WHAT IS NEEDED ▸ Lay out the records from the line with "Where should I click to: Open the" to the line with "Action: (53, 1126)" as a JSON list of strings, one string per line and no blank lines.

-------- DATA FOR PROCESSING --------

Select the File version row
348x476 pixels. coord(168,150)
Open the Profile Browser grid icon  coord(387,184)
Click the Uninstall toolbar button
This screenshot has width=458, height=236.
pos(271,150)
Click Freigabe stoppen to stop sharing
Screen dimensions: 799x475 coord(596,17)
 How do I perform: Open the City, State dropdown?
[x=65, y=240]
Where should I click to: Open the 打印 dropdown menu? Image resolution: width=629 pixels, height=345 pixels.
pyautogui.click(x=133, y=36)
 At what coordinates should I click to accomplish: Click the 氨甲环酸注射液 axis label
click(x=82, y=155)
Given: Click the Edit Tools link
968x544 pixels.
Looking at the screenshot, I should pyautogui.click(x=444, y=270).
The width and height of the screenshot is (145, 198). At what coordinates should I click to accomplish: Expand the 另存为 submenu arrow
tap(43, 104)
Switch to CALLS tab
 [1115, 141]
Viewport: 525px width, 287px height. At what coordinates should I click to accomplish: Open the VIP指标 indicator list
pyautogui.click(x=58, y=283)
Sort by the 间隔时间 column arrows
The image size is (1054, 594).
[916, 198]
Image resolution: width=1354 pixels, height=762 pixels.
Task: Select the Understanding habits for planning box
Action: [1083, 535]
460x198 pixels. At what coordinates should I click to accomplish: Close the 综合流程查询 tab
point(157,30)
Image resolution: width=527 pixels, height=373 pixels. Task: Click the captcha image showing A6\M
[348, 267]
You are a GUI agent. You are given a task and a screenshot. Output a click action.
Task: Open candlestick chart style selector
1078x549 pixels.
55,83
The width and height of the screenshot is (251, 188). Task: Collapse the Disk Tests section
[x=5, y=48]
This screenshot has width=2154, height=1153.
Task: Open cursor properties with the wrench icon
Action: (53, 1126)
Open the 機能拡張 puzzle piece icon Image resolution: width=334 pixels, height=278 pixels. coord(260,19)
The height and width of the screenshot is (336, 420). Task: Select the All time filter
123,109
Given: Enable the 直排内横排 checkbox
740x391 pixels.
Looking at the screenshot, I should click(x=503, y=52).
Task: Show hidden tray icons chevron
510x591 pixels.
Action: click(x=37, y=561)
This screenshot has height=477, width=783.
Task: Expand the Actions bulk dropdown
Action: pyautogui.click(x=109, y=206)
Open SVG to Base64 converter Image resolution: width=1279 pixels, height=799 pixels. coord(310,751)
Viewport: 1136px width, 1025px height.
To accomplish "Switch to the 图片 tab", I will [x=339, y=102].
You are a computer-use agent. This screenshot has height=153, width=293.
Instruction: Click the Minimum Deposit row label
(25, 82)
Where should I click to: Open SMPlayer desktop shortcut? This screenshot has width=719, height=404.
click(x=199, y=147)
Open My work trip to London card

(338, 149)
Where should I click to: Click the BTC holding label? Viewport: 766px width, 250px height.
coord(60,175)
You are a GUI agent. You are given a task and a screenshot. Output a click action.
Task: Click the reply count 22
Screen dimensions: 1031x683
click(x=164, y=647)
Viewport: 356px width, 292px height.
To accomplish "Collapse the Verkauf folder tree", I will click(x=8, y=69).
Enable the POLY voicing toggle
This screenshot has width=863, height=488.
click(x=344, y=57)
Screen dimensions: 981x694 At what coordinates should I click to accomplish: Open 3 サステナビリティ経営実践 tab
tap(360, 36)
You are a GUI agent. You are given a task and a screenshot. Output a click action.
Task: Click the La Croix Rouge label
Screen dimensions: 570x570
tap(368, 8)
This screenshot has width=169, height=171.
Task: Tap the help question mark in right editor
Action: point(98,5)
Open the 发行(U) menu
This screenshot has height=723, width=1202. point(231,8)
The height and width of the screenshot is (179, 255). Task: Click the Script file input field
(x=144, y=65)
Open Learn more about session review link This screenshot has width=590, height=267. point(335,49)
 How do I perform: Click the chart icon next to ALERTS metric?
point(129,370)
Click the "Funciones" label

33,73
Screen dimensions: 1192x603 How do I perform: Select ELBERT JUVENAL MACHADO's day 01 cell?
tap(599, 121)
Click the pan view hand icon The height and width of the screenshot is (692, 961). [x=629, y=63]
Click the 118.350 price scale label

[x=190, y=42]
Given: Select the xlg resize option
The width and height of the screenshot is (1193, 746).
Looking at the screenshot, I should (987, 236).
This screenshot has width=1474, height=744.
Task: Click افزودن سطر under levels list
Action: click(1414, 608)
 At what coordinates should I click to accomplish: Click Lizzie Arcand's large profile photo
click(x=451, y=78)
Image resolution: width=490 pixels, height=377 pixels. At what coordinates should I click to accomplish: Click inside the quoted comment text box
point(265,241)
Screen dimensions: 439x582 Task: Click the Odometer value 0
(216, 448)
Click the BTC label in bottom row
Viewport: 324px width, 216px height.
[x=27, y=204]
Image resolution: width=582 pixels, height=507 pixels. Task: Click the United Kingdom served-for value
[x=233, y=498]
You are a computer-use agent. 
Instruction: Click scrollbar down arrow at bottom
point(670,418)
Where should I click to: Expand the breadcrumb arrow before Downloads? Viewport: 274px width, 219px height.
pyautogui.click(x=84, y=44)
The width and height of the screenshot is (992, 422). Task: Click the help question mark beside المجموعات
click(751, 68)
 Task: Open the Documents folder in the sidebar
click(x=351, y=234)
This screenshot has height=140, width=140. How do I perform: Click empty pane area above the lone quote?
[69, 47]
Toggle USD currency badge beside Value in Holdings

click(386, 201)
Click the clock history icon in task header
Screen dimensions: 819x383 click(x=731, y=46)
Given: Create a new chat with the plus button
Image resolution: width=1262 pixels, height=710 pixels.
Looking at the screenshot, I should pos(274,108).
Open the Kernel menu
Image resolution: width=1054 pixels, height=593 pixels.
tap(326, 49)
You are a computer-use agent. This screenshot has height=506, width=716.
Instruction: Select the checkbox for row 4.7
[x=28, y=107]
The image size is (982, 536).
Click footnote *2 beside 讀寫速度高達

--------

REPLY ▸
[
  "Where should I click to: Open the 打印 dropdown menu? Image resolution: width=629 pixels, height=345 pixels.",
  "pyautogui.click(x=133, y=36)",
  " At what coordinates should I click to accomplish: Click the 氨甲环酸注射液 axis label",
  "click(x=82, y=155)",
  "Given: Click the Edit Tools link",
  "968x544 pixels.",
  "Looking at the screenshot, I should pyautogui.click(x=444, y=270).",
  "The width and height of the screenshot is (145, 198). At what coordinates should I click to accomplish: Expand the 另存为 submenu arrow",
  "tap(43, 104)",
  "Switch to CALLS tab",
  " [1115, 141]",
  "Viewport: 525px width, 287px height. At what coordinates should I click to accomplish: Open the VIP指标 indicator list",
  "pyautogui.click(x=58, y=283)",
  "Sort by the 间隔时间 column arrows",
  "The image size is (1054, 594).",
  "[916, 198]",
  "Image resolution: width=1354 pixels, height=762 pixels.",
  "Task: Select the Understanding habits for planning box",
  "Action: [1083, 535]",
  "460x198 pixels. At what coordinates should I click to accomplish: Close the 综合流程查询 tab",
  "point(157,30)",
  "Image resolution: width=527 pixels, height=373 pixels. Task: Click the captcha image showing A6\\M",
  "[348, 267]",
  "You are a GUI agent. You are given a task and a screenshot. Output a click action.",
  "Task: Open candlestick chart style selector",
  "1078x549 pixels.",
  "55,83",
  "The width and height of the screenshot is (251, 188). Task: Collapse the Disk Tests section",
  "[x=5, y=48]",
  "This screenshot has width=2154, height=1153.",
  "Task: Open cursor properties with the wrench icon",
  "Action: (53, 1126)"
]